→ **SUPPLIED RECORDS**
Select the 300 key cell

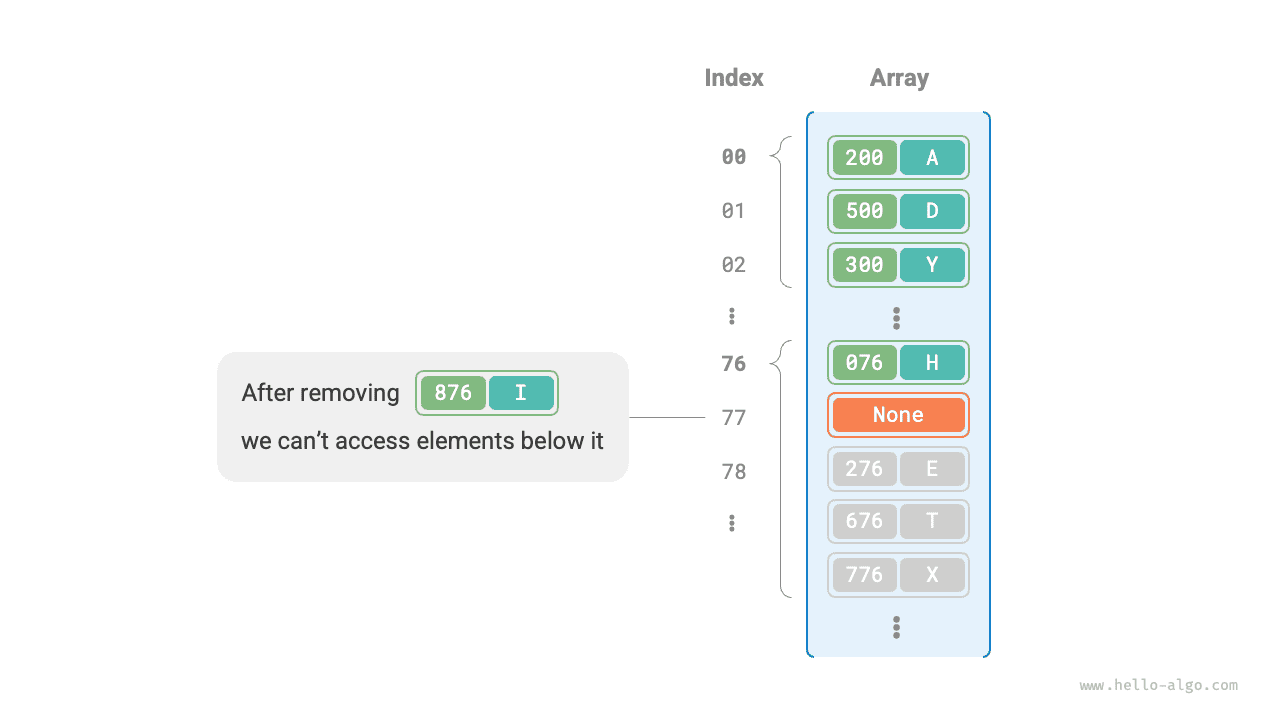pyautogui.click(x=865, y=265)
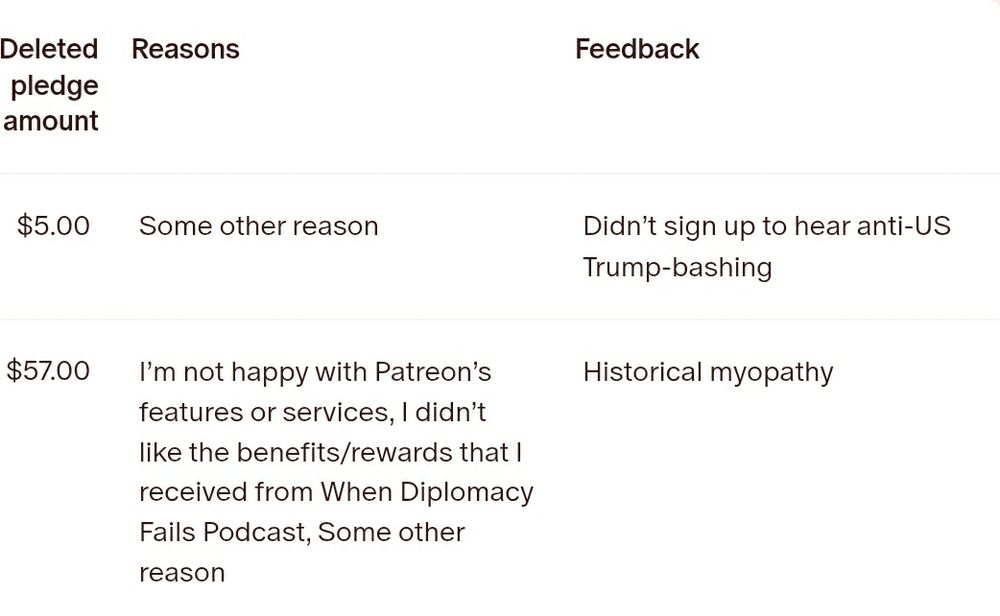Click the anti-US Trump-bashing feedback text

coord(767,247)
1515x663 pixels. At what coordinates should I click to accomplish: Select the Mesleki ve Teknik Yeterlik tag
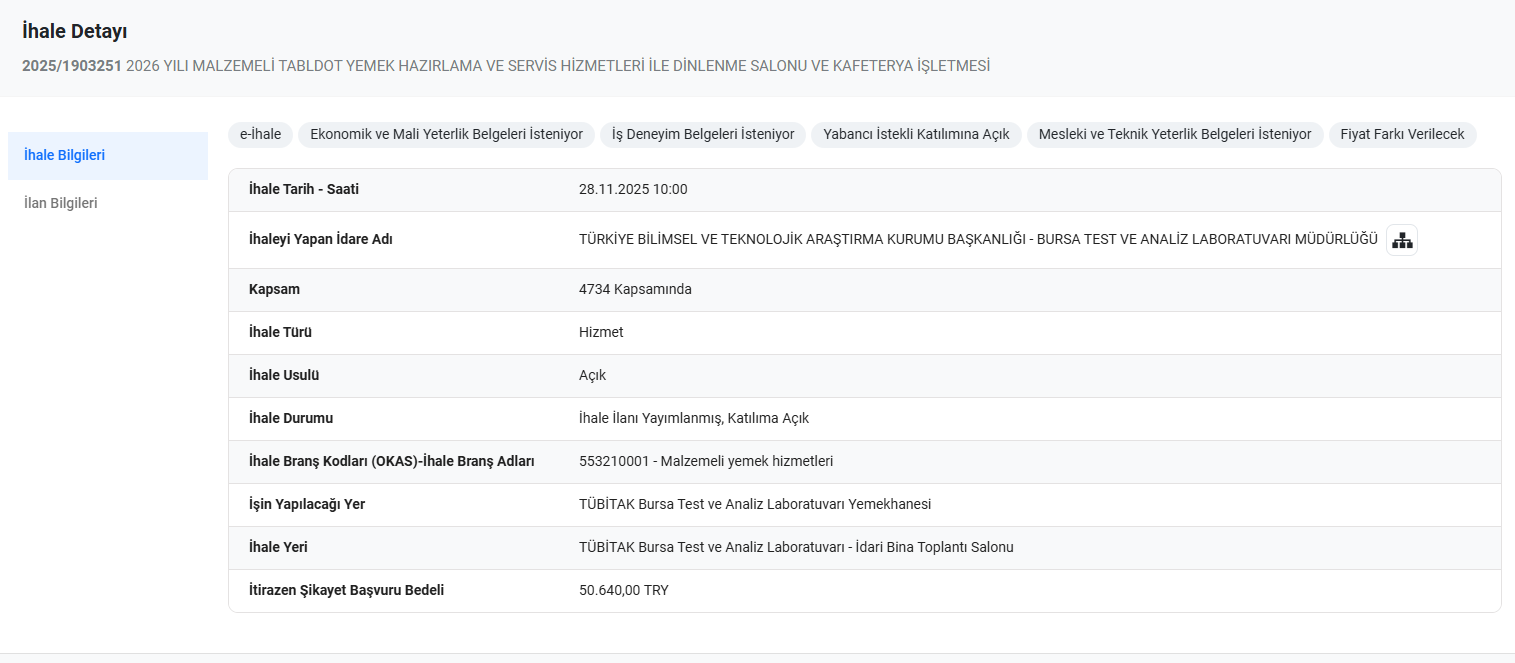(x=1175, y=134)
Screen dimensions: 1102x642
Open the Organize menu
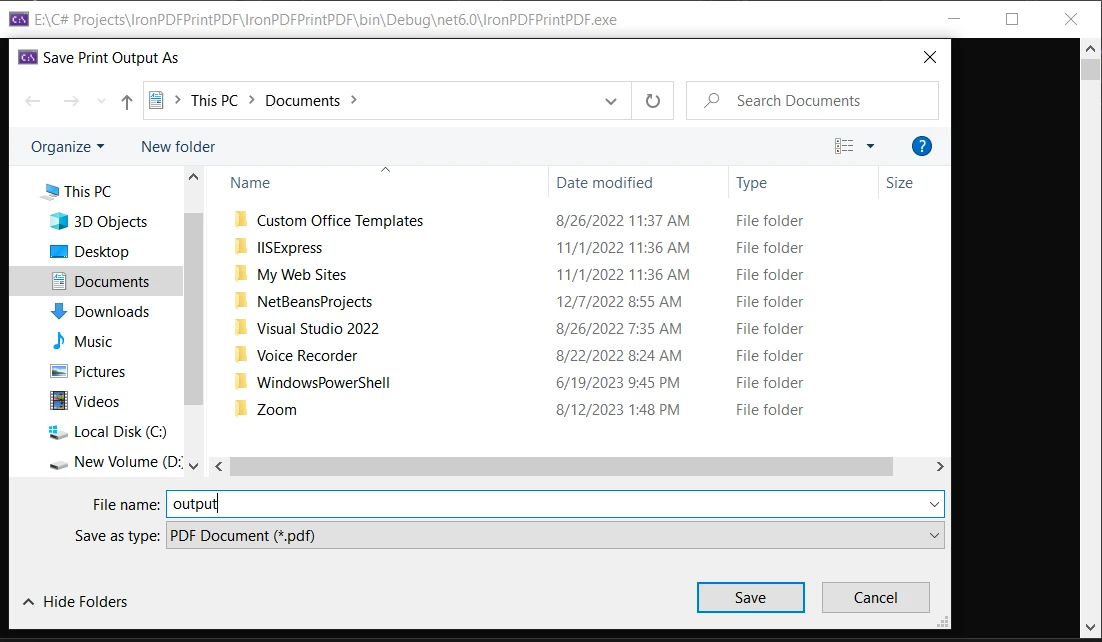(67, 146)
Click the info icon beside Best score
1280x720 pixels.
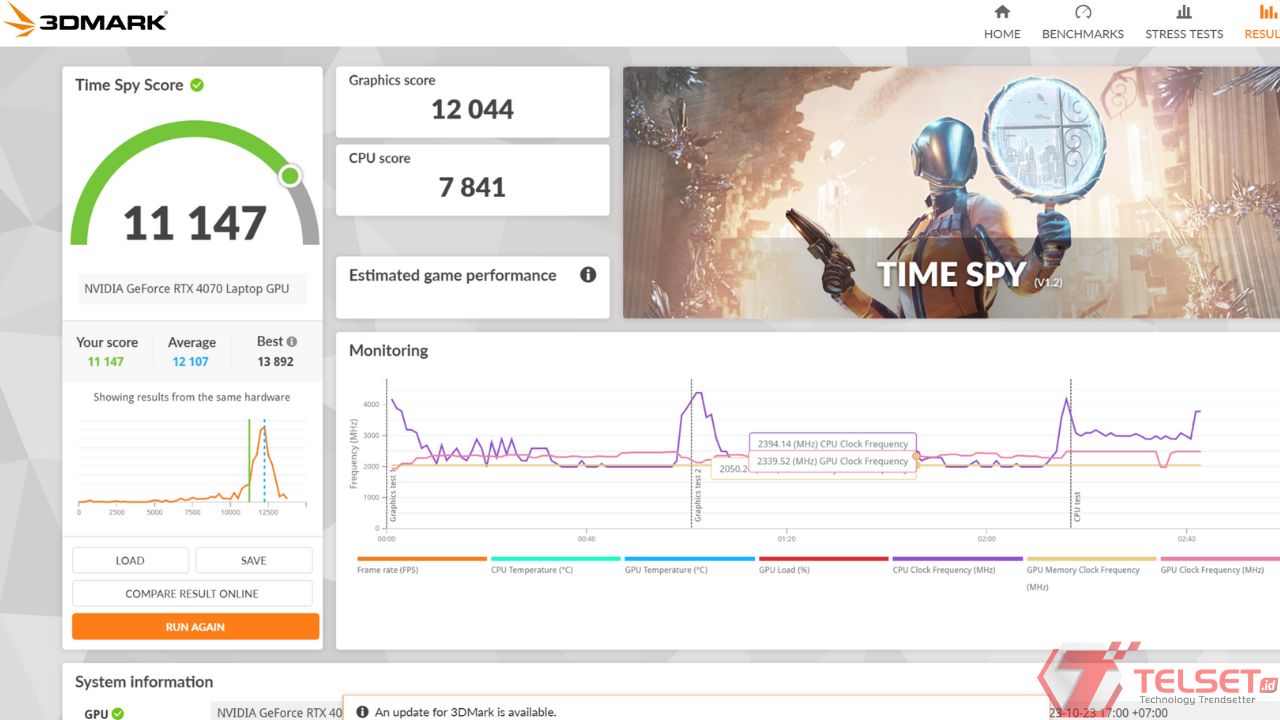click(292, 342)
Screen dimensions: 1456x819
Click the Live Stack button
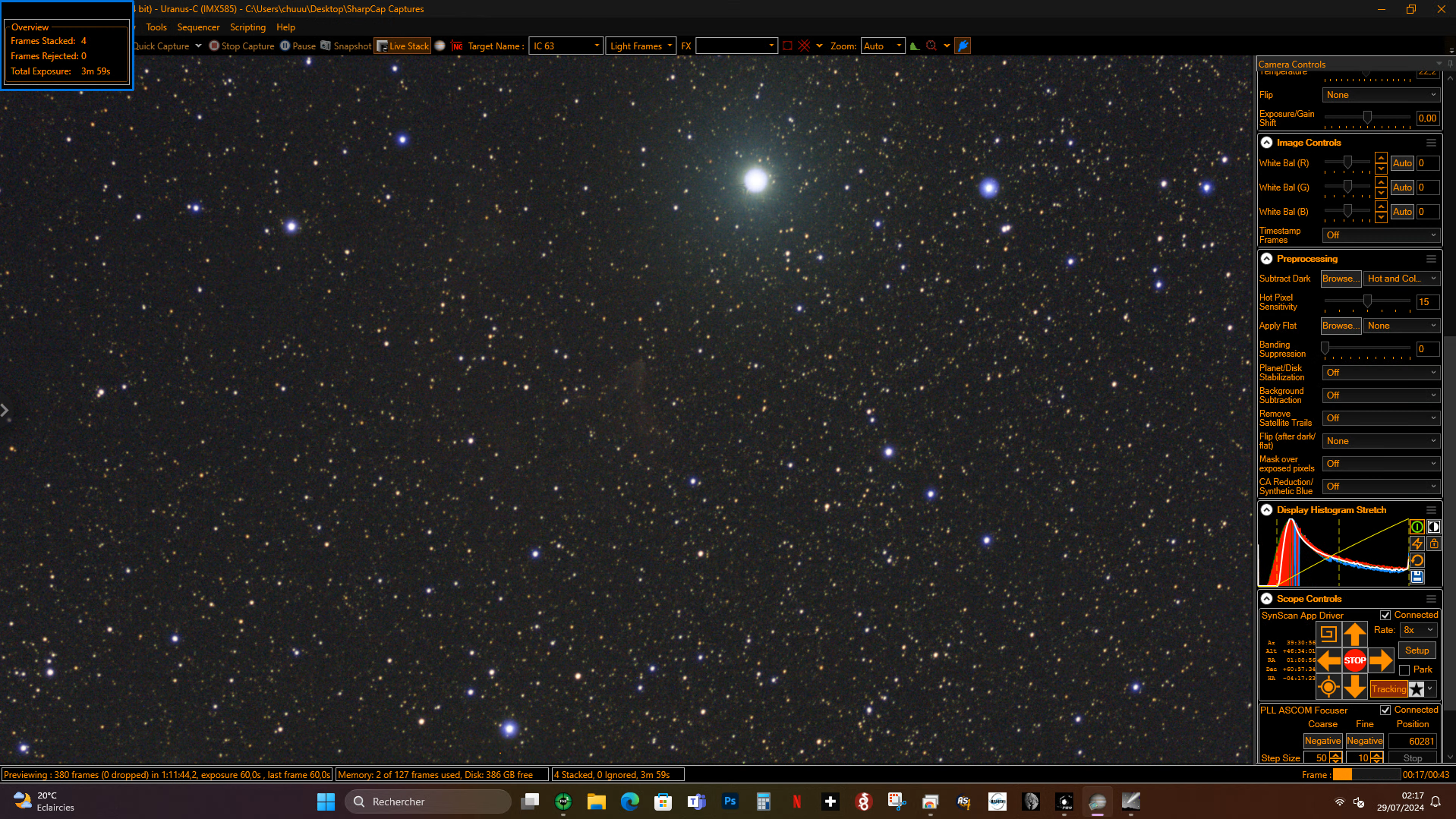(x=403, y=46)
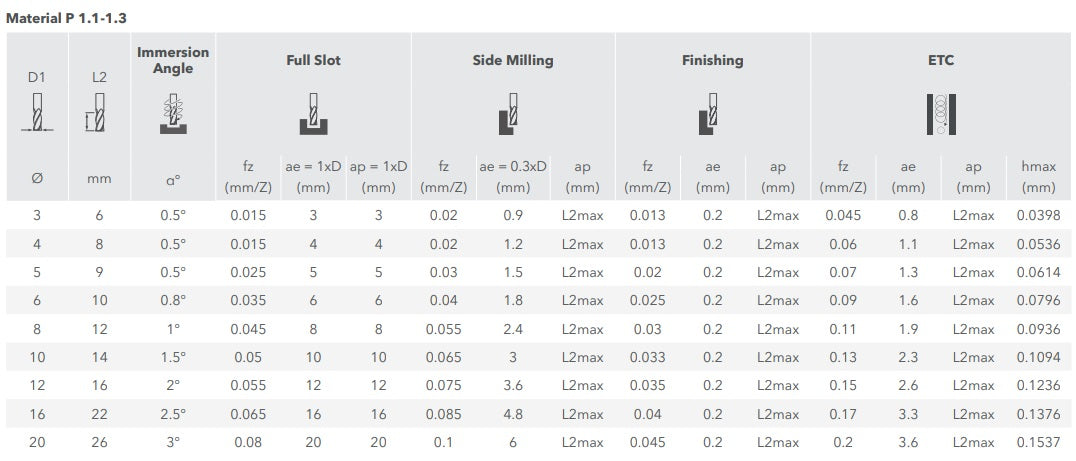Click the ap = 1xD column label

tap(378, 177)
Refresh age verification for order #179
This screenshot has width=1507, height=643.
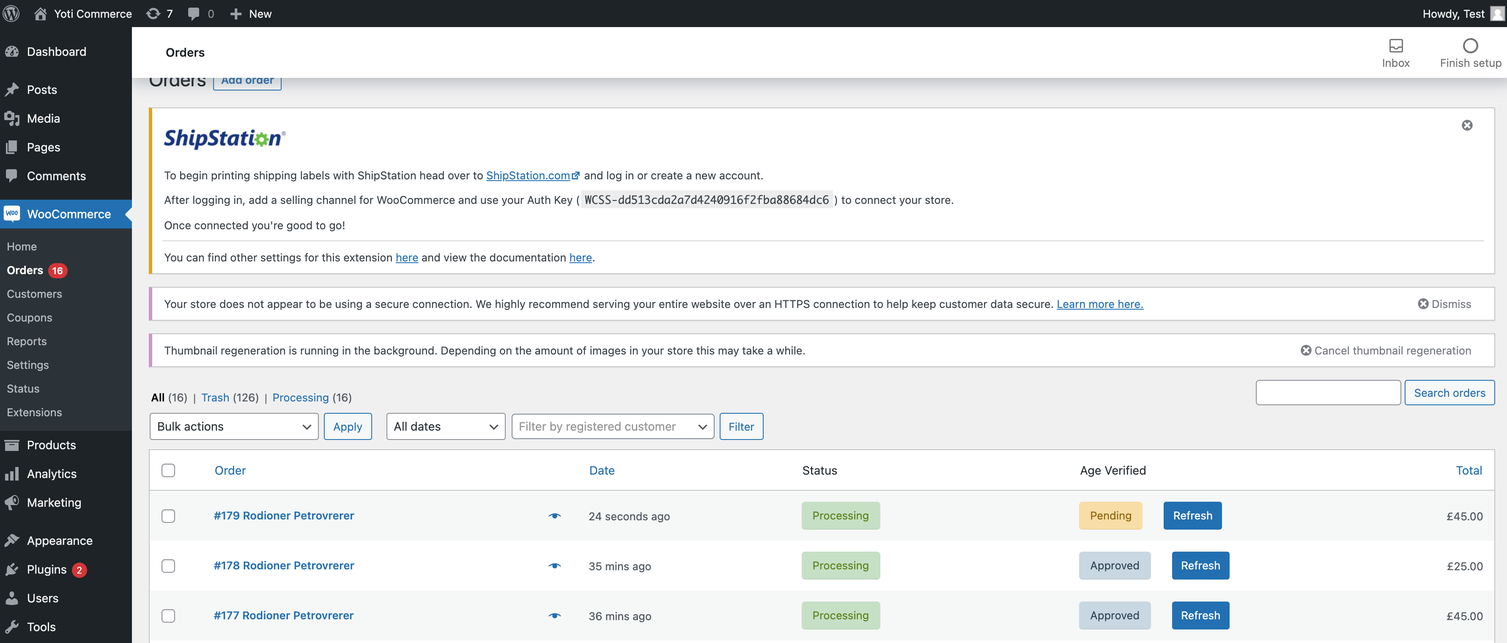click(x=1192, y=515)
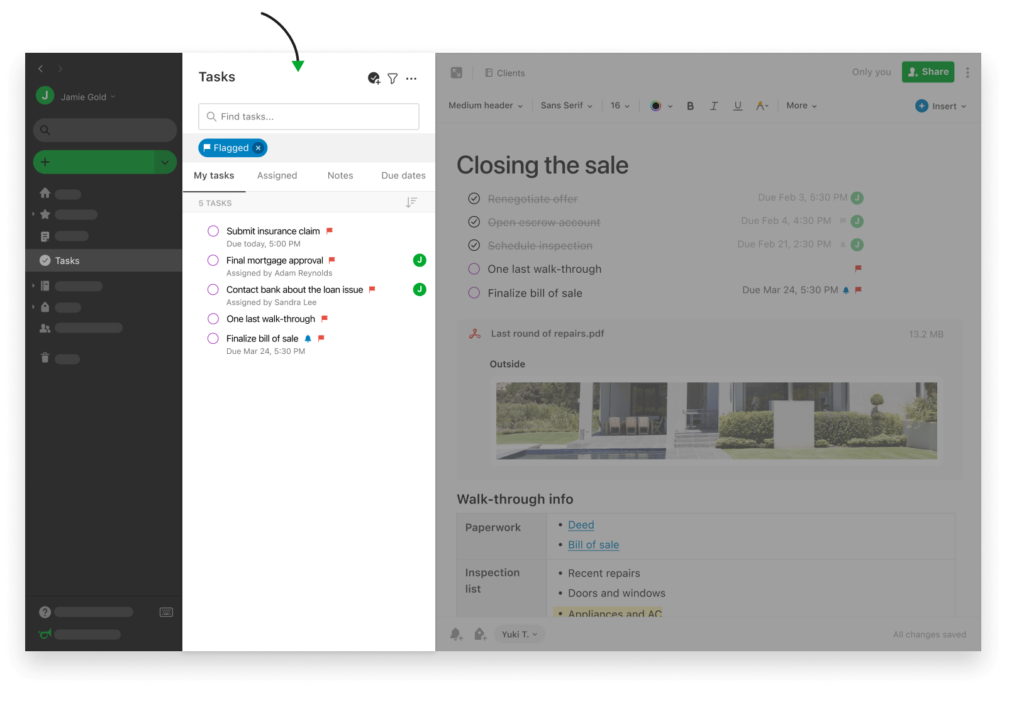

→ **TASK PROMPT**
Set down exactly and only the lines from the start of the entries above through the line containing "Screen dimensions: 1102x642", both ends included, omitting the pictures.

→ **RESPONSE TO THE TASK**
Select the 300 key cell

pyautogui.click(x=865, y=265)
Click the anti-US Trump-bashing feedback text

coord(767,247)
1515x663 pixels. At what coordinates should I click to accomplish: Select the Mesleki ve Teknik Yeterlik tag
(x=1175, y=134)
Screen dimensions: 1102x642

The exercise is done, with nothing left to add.